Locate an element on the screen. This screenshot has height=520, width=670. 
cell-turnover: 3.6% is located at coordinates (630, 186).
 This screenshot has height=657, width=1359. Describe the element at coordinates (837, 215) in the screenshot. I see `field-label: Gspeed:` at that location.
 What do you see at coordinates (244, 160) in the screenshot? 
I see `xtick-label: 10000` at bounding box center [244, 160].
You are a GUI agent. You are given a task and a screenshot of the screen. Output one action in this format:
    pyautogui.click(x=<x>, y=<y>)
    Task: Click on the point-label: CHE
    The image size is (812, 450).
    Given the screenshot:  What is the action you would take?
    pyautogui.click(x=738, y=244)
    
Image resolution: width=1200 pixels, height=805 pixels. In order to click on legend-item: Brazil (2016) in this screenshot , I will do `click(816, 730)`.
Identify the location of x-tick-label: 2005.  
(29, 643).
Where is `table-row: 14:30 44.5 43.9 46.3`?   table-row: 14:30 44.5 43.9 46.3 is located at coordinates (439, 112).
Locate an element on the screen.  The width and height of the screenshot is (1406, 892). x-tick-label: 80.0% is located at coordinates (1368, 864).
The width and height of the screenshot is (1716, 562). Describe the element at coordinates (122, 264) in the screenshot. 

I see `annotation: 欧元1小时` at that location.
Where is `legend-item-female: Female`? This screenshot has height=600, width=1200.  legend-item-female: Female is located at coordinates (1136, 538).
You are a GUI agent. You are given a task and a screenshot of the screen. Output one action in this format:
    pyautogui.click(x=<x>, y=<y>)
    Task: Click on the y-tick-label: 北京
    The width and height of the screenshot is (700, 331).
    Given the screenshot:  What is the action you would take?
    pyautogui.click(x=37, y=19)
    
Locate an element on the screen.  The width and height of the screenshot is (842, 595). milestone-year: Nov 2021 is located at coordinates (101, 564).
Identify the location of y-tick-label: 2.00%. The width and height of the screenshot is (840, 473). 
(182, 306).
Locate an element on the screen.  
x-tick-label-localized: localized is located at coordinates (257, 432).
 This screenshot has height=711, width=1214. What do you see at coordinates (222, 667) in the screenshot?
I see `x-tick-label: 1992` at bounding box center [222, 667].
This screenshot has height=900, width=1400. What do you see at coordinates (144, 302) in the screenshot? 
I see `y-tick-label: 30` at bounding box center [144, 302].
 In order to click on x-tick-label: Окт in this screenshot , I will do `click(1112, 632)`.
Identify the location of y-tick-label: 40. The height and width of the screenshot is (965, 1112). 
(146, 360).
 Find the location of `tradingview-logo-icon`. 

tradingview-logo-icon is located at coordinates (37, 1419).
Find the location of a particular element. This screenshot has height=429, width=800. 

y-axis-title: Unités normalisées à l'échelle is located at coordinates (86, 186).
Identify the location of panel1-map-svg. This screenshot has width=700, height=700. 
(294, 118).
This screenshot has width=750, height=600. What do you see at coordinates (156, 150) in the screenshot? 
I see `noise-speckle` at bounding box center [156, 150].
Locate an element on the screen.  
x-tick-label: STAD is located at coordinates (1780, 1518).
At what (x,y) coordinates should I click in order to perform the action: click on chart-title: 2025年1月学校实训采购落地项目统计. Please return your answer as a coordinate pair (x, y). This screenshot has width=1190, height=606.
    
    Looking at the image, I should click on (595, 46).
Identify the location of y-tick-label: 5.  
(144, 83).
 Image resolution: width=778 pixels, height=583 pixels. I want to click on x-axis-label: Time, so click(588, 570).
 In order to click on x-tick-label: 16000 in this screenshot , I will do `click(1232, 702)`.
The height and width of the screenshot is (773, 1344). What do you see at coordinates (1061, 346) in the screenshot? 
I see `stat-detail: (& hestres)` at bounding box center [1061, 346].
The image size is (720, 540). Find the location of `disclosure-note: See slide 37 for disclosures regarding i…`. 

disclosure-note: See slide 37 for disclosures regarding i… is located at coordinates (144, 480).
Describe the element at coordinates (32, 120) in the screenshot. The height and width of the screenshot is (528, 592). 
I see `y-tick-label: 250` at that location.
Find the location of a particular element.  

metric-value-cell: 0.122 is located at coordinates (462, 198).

□ □ □

-- What is being asked --
Rewrite the data above as a JSON list of strings, one string per line, leaving out blank lines.

-- Answer box --
[
  "Locate an element on the screen. This screenshot has height=520, width=670. ",
  "cell-turnover: 3.6% is located at coordinates (630, 186).",
  " This screenshot has height=657, width=1359. Describe the element at coordinates (837, 215) in the screenshot. I see `field-label: Gspeed:` at that location.",
  " What do you see at coordinates (244, 160) in the screenshot? ",
  "I see `xtick-label: 10000` at bounding box center [244, 160].",
  "You are a GUI agent. You are given a task and a screenshot of the screen. Output one action in this format:",
  "    pyautogui.click(x=<x>, y=<y>)",
  "    Task: Click on the point-label: CHE",
  "    The image size is (812, 450).",
  "    Given the screenshot:  What is the action you would take?",
  "    pyautogui.click(x=738, y=244)",
  "Image resolution: width=1200 pixels, height=805 pixels. In order to click on legend-item: Brazil (2016) in this screenshot , I will do `click(816, 730)`.",
  "Identify the location of x-tick-label: 2005.  ",
  "(29, 643).",
  "Where is `table-row: 14:30 44.5 43.9 46.3`?   table-row: 14:30 44.5 43.9 46.3 is located at coordinates (439, 112).",
  "Locate an element on the screen.  The width and height of the screenshot is (1406, 892). x-tick-label: 80.0% is located at coordinates (1368, 864).",
  "The width and height of the screenshot is (1716, 562). Describe the element at coordinates (122, 264) in the screenshot. ",
  "I see `annotation: 欧元1小时` at that location.",
  "Where is `legend-item-female: Female`? This screenshot has height=600, width=1200.  legend-item-female: Female is located at coordinates (1136, 538).",
  "You are a GUI agent. You are given a task and a screenshot of the screen. Output one action in this format:",
  "    pyautogui.click(x=<x>, y=<y>)",
  "    Task: Click on the y-tick-label: 北京",
  "    The width and height of the screenshot is (700, 331).",
  "    Given the screenshot:  What is the action you would take?",
  "    pyautogui.click(x=37, y=19)",
  "Locate an element on the screen.  The width and height of the screenshot is (842, 595). milestone-year: Nov 2021 is located at coordinates (101, 564).",
  "Identify the location of y-tick-label: 2.00%. The width and height of the screenshot is (840, 473). ",
  "(182, 306).",
  "Locate an element on the screen.  ",
  "x-tick-label-localized: localized is located at coordinates (257, 432).",
  " This screenshot has height=711, width=1214. What do you see at coordinates (222, 667) in the screenshot?",
  "I see `x-tick-label: 1992` at bounding box center [222, 667].",
  "This screenshot has height=900, width=1400. What do you see at coordinates (144, 302) in the screenshot? ",
  "I see `y-tick-label: 30` at bounding box center [144, 302].",
  " In order to click on x-tick-label: Окт in this screenshot , I will do `click(1112, 632)`.",
  "Identify the location of y-tick-label: 40. The height and width of the screenshot is (965, 1112). ",
  "(146, 360).",
  " Find the location of `tradingview-logo-icon`. ",
  "tradingview-logo-icon is located at coordinates (37, 1419).",
  "Find the location of a particular element. This screenshot has height=429, width=800. ",
  "y-axis-title: Unités normalisées à l'échelle is located at coordinates (86, 186).",
  "Identify the location of panel1-map-svg. This screenshot has width=700, height=700. ",
  "(294, 118).",
  "This screenshot has width=750, height=600. What do you see at coordinates (156, 150) in the screenshot? ",
  "I see `noise-speckle` at bounding box center [156, 150].",
  "Locate an element on the screen.  ",
  "x-tick-label: STAD is located at coordinates (1780, 1518).",
  "At what (x,y) coordinates should I click in order to perform the action: click on chart-title: 2025年1月学校实训采购落地项目统计. Please return your answer as a coordinate pair (x, y). This screenshot has width=1190, height=606.",
  "    Looking at the image, I should click on (595, 46).",
  "Identify the location of y-tick-label: 5.  ",
  "(144, 83).",
  " Image resolution: width=778 pixels, height=583 pixels. I want to click on x-axis-label: Time, so click(588, 570).",
  " In order to click on x-tick-label: 16000 in this screenshot , I will do `click(1232, 702)`.",
  "The height and width of the screenshot is (773, 1344). What do you see at coordinates (1061, 346) in the screenshot? ",
  "I see `stat-detail: (& hestres)` at bounding box center [1061, 346].",
  "The image size is (720, 540). Find the location of `disclosure-note: See slide 37 for disclosures regarding i…`. ",
  "disclosure-note: See slide 37 for disclosures regarding i… is located at coordinates (144, 480).",
  "Describe the element at coordinates (32, 120) in the screenshot. The height and width of the screenshot is (528, 592). ",
  "I see `y-tick-label: 250` at that location.",
  "Find the location of a particular element.  ",
  "metric-value-cell: 0.122 is located at coordinates (462, 198)."
]